TO DO:
Convert the data from the line with "At what coordinates" to the line with "pyautogui.click(x=185, y=30)" into a numbered list, skipping any blank lines and omitting the pictures.

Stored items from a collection
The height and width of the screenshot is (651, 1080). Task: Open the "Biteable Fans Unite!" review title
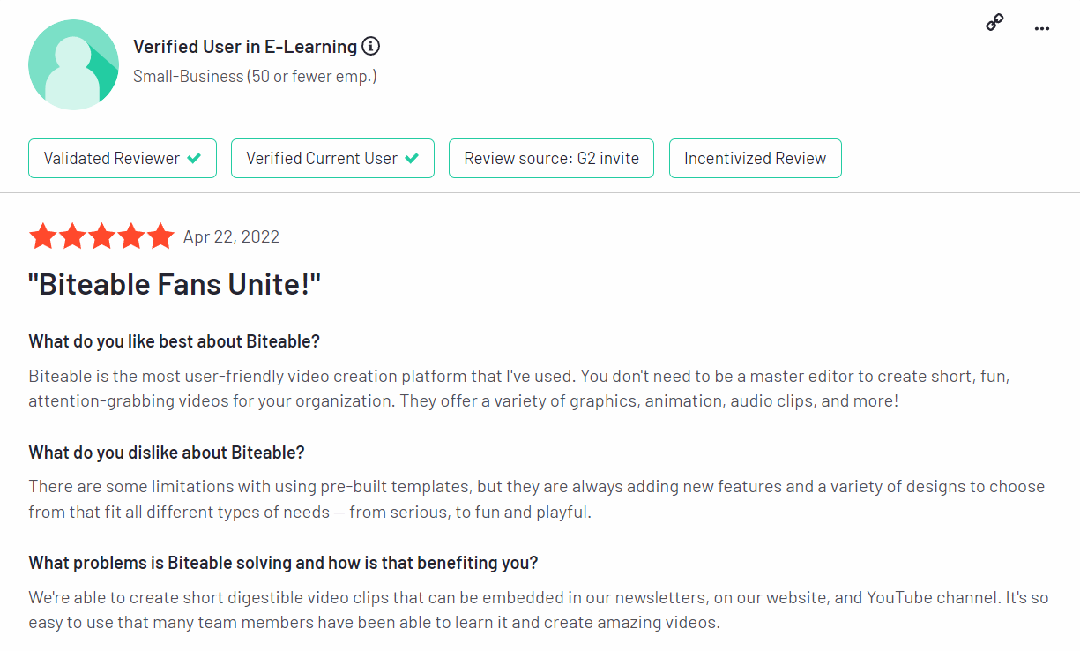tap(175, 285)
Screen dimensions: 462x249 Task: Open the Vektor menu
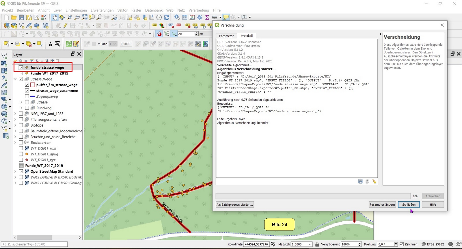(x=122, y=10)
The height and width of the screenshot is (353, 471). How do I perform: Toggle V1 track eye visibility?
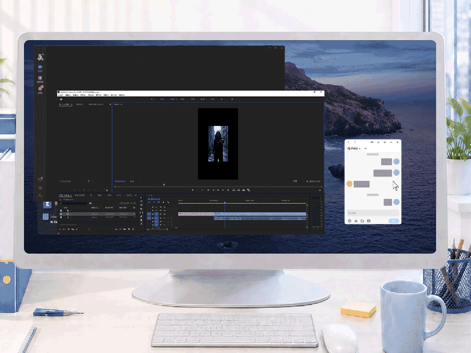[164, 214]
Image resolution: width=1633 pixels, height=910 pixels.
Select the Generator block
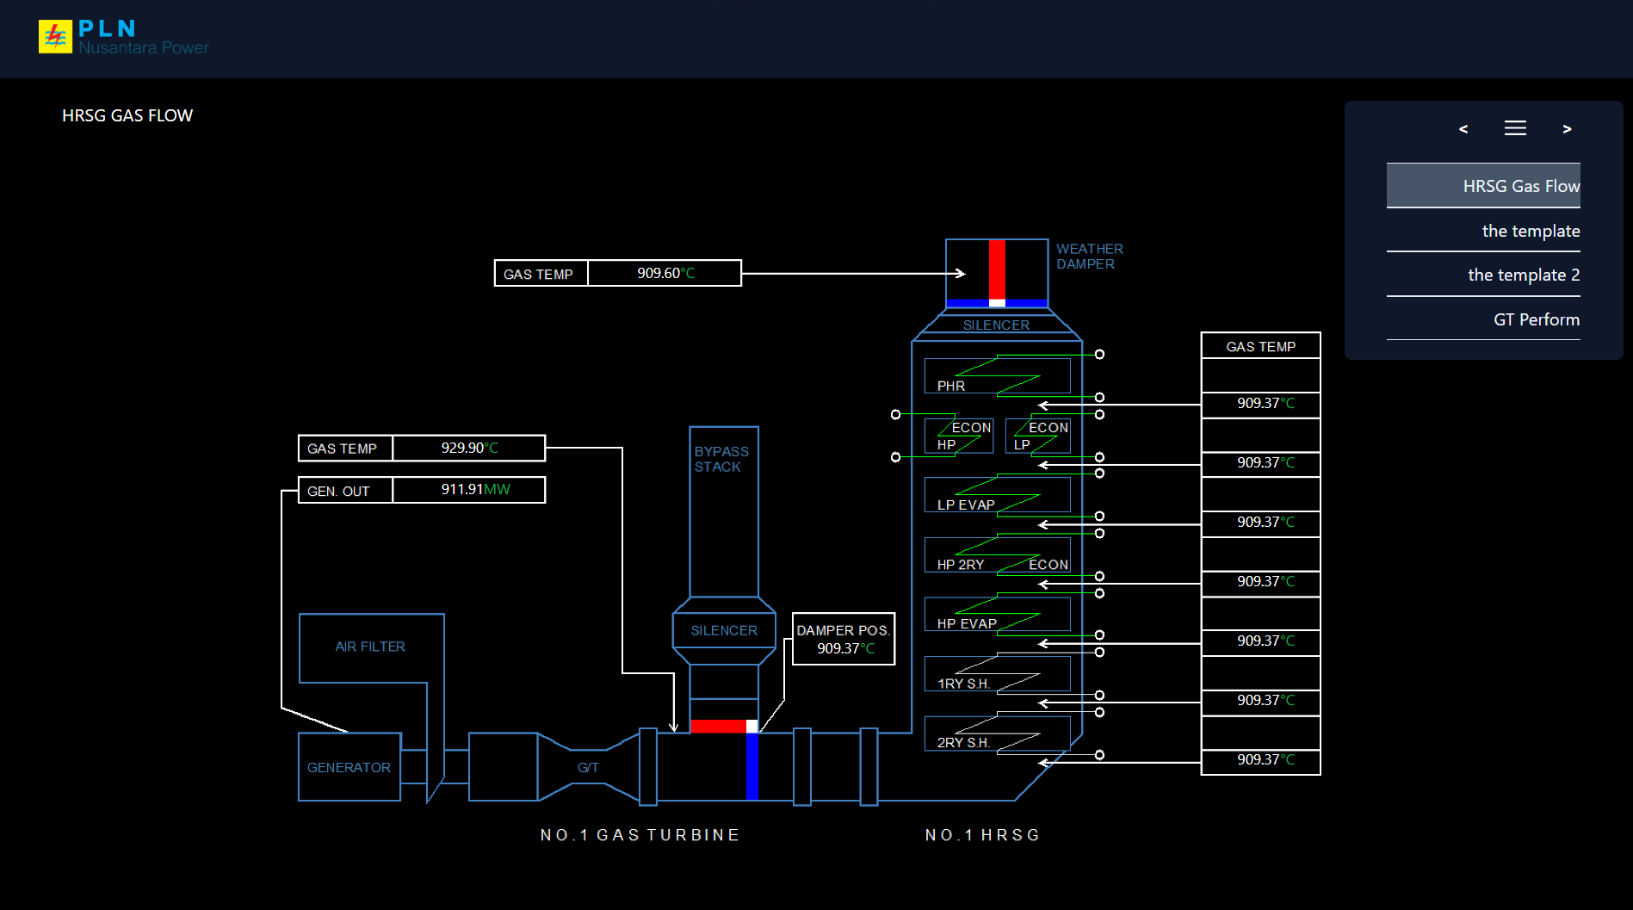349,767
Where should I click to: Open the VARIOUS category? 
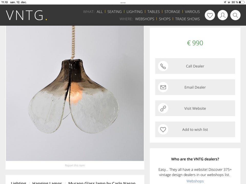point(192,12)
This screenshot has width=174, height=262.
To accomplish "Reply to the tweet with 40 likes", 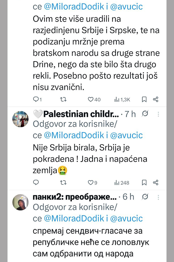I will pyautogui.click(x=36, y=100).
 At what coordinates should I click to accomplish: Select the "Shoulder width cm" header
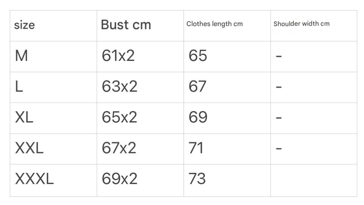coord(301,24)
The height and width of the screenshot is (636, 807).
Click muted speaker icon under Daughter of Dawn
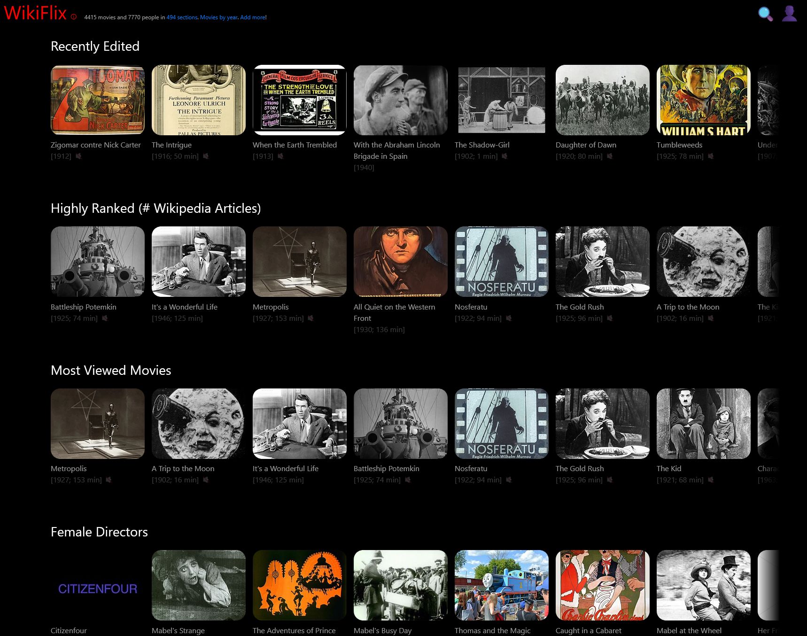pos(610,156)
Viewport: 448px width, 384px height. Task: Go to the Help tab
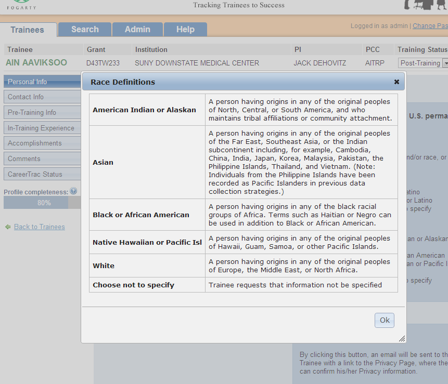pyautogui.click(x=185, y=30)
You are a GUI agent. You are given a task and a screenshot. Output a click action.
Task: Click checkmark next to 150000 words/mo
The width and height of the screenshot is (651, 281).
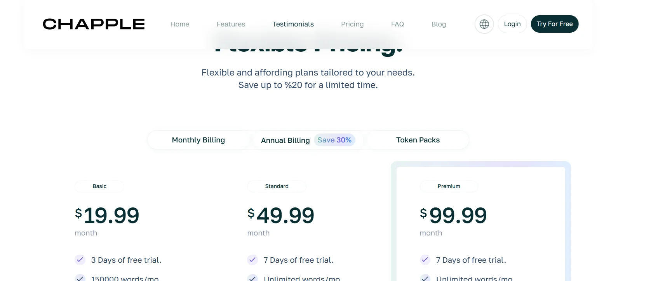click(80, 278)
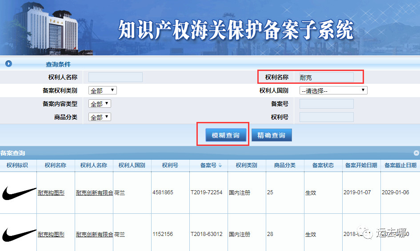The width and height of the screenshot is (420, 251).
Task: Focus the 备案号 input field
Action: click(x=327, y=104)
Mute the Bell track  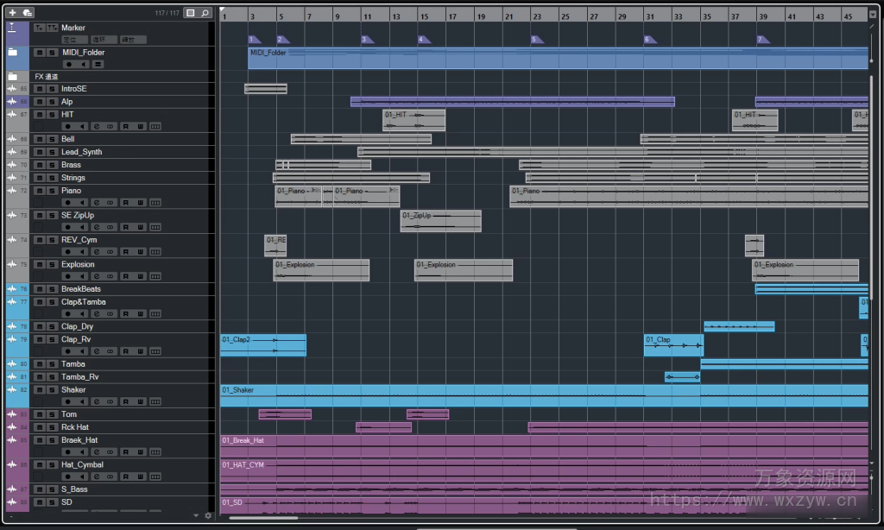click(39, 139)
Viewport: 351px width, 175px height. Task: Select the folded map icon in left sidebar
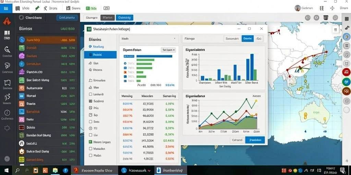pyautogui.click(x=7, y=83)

WORKED ANSWER:
1.  At what coordinates should I click to accomplish: Select the "Shoulder width cm" header
2. coord(301,24)
3. The height and width of the screenshot is (636, 807).
4. Click muted speaker icon under Daughter of Dawn
5. pos(610,156)
6. Viewport: 448px width, 384px height. Task: Go to the Help tab
7. pyautogui.click(x=185, y=30)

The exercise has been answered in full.